Melbourne - Apple managed to frustrate gadget lovers and investors desperate to find out the components of its new smart watch on Friday, encasing its chips in tough resin and using rare screws to thwart people trying prise it apart.
Gadget repair firm iFixit, which has carried out "teardowns" on Apple products from iPhones to MacBooks, said the US company also appeared to be promoting its brand on the watch's inner workings, complicating detailed analysis of the parts' origins.
News that a supplier has been chosen - or rejected - for one of Apple's products can cause drastic swings in stock prices, so huge are the iPhone maker's orders.
The iFixit team, which travelled from San Luis Obispo to Australia to get its hands on one of the first Apple Watch deliveries after the gadget's global launch on Friday, began by blasting the screen with a heat gun to prise it off.
Then they untangled a nest of cables to uncover the 'S1' - the core computing module encased in resin that even a pen knife couldn't shift.
"We have definitely not seen this before," iFixit teardown engineer Andrew Goldberg said in Melbourne.
iFixit had anticipated that the resin module, which Apple has said is to protect the electronics from the elements, would have a lid that could be opened rather than be a solid block.
Apple in the past has depended on multiple companies to supply its memory chips for storing music and photos, but imposes strict rules forbidding those suppliers from discussing Apple-related business with investors and the media.
Previous suppliers have included SK Hynix, Qualcomm, Skyworks Solutions, Avago Technologies ARM Holdings, NXP Semiconductors NV, Samsung Electronics.

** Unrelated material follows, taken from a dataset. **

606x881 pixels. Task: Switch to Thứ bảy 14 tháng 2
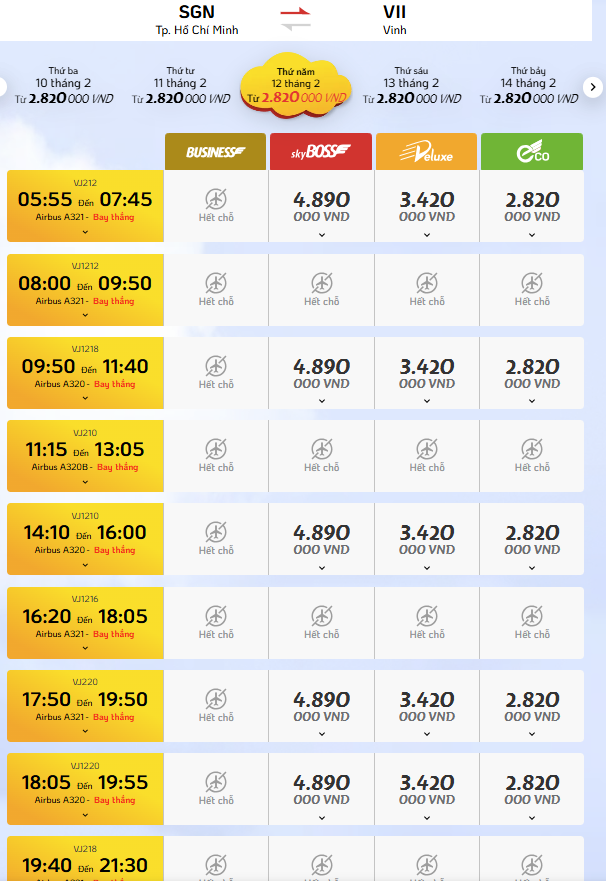click(528, 85)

"In the past, they have identified the component parts, but now instead of identifying all the processors and chips, they're marketing it as the S1," said Sam Lionheart, a technical writer at iFixit.

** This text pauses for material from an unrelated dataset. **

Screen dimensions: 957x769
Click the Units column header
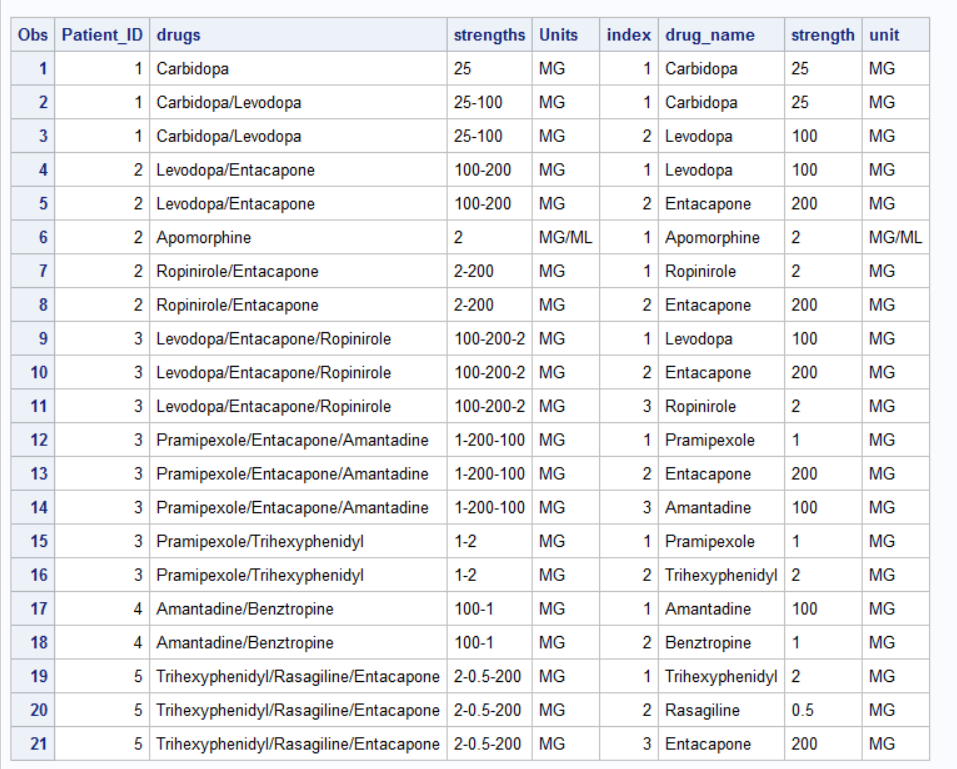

"They're being a little more protective of their suppliers and taking credit for more than they're making in house, which isn't a crime, to make the technology seem a bit more innovative or revolutionary than it really is," she added.
Apple did not immediately respond to a request for comment on the design of the watch, or the rationale behind it.
The watch is the highest profile wearable technology that links wirelessly to phones, which has the potential to create a template for other firms that have struggled to create products consumers would want to be seen in.
The teardown found one chip outside the resin casing, possibly linked to Wi-Fi, but without a clear logo. It also revealed that Apple has used tri-wing screws, a relatively uncommon type of screw, making it more difficult to access the electronics.
After a four-hour attempt to unlock its secrets, the iFixit team will now take the sports watch purchased in Australia back to California for further testing.